- [About this task]:
Look below for the line containing "You are a computer-use agent. The" and the line containing "Switch to the 防盗链"; repeat exactly those two lines and all lines between them, and nothing else.

Collection entries:

________________________

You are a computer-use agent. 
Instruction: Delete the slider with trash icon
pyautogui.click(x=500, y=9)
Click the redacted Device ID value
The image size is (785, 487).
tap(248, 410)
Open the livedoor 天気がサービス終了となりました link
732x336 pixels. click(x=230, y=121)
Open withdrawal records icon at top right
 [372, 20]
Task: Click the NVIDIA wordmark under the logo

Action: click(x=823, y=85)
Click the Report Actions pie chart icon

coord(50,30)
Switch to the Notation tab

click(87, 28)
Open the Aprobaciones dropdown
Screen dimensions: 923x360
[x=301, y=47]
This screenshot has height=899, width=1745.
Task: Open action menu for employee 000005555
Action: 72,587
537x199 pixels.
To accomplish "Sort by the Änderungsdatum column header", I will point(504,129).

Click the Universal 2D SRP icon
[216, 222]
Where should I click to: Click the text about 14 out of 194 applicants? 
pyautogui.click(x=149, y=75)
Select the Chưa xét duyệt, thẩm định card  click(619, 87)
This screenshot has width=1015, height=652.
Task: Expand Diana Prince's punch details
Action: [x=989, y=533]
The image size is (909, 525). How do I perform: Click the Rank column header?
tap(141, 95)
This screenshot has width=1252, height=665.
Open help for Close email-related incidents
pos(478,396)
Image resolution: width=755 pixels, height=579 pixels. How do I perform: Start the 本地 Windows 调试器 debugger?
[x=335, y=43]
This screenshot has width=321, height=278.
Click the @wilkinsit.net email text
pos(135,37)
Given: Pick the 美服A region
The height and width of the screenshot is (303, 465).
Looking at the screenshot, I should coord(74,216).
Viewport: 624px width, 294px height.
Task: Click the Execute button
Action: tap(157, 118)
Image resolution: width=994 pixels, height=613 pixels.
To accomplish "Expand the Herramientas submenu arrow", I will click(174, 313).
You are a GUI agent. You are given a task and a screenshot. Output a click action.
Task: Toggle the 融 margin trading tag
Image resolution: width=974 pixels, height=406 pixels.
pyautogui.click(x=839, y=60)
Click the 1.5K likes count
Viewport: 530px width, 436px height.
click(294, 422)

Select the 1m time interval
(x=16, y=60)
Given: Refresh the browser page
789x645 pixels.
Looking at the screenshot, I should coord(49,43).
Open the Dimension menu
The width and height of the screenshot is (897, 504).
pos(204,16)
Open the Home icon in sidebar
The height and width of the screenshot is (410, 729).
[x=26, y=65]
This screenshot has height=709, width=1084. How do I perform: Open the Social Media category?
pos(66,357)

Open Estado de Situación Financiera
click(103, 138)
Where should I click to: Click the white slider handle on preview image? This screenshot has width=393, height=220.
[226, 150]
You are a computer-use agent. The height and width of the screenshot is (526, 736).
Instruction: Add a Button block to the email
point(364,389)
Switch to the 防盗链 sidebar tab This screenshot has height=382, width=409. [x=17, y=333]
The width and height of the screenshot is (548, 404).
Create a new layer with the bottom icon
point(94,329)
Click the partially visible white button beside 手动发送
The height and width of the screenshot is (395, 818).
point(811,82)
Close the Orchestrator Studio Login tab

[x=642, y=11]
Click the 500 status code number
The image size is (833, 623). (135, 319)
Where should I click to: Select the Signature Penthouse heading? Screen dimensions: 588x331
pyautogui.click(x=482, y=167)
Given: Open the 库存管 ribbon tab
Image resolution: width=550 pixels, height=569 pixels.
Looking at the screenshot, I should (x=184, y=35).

________________________

- [Solution to this exercise]:
You are a computer-use agent. The height and width of the screenshot is (526, 736).
Instruction: Add a Button block to the email
point(364,389)
Switch to the 防盗链 sidebar tab This screenshot has height=382, width=409. [x=17, y=333]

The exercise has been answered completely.